■ TRECHO SELECIONADO
-=-=-

Após décadas de destruição de consensos e de um unilateralismo intensificado pela pandemia de Covid-19, a diplomacia está fragilizada, tanto nos foros multilaterais — não mais percebidos como palcos de entendimento — como nas relações bilaterais.
Nesse contexto, do qual o tarifaço promovido pelo presidente dos Estados Unidos, Donald Trump, é o episódio mais recente, o setor privado precisa buscar suas próprias alianças estratégicas, fomentando relações diretamente com entidades no exterior.
Sem a criação desses canais próprios, o agronegócio — empresas, indústrias e produtores — vai sofrer e pagar um custo muito alto com a guerra tarifária. Essa é a visão de Roberto Azevêdo, diplomata, consultor da Abag (Associação Brasileira do Agronegócio), presidente da 9G Consultoria e presidente global de operações da Ambipar.
Cacifado pela experiência como diretor-geral da Organização Mundial do Comércio (OMC) entre 2013 e 2020, Azevêdo fez a palestra inaugural do 24º Congresso Brasileiro do Agronegócio, nesta segunda-feira (11), em São Paulo.
Segundo ele, a polarização faz com que as decisões assumidas junto a outros países sejam reversíveis de forma súbita. “A sucessão de governos com orientações ideológicas distintas fragiliza os laços de confiança. Os compromissos de longo prazo quase não existem mais, porque um acordo feito neste mandato não vale no próximo.”
Diante da fragilidade das instituições e da diplomacia, no contexto em que tudo pode mudar a qualquer momento, “inclusive compromissos em acordos bilaterais”, o setor privado precisa assumir um papel mais proativo na formação de alianças, diz Azevêdo.

-=-=-

■ O QUE SE PEDE
Transcreva na íntegra, sem nenhuma alteração, o trecho acima sobre a diplomacia e o agronegócio.

■ DADOS APRESENTADOS
-=-=-

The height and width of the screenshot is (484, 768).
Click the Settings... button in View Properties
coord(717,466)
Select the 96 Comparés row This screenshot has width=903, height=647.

-=-=-

■ RESPOSTA DO EXERCÍCIO
Após décadas de destruição de consensos e de um unilateralismo intensificado pela pandemia de Covid-19, a diplomacia está fragilizada, tanto nos foros multilaterais — não mais percebidos como palcos de entendimento — como nas relações bilaterais.
Nesse contexto, do qual o tarifaço promovido pelo presidente dos Estados Unidos, Donald Trump, é o episódio mais recente, o setor privado precisa buscar suas próprias alianças estratégicas, fomentando relações diretamente com entidades no exterior.
Sem a criação desses canais próprios, o agronegócio — empresas, indústrias e produtores — vai sofrer e pagar um custo muito alto com a guerra tarifária. Essa é a visão de Roberto Azevêdo, diplomata, consultor da Abag (Associação Brasileira do Agronegócio), presidente da 9G Consultoria e presidente global de operações da Ambipar.
Cacifado pela experiência como diretor-geral da Organização Mundial do Comércio (OMC) entre 2013 e 2020, Azevêdo fez a palestra inaugural do 24º Congresso Brasileiro do Agronegócio, nesta segunda-feira (11), em São Paulo.
Segundo ele, a polarização faz com que as decisões assumidas junto a outros países sejam reversíveis de forma súbita. “A sucessão de governos com orientações ideológicas distintas fragiliza os laços de confiança. Os compromissos de longo prazo quase não existem mais, porque um acordo feito neste mandato não vale no próximo.”
Diante da fragilidade das instituições e da diplomacia, no contexto em que tudo pode mudar a qualquer momento, “inclusive compromissos em acordos bilaterais”, o setor privado precisa assumir um papel mais proativo na formação de alianças, diz Azevêdo.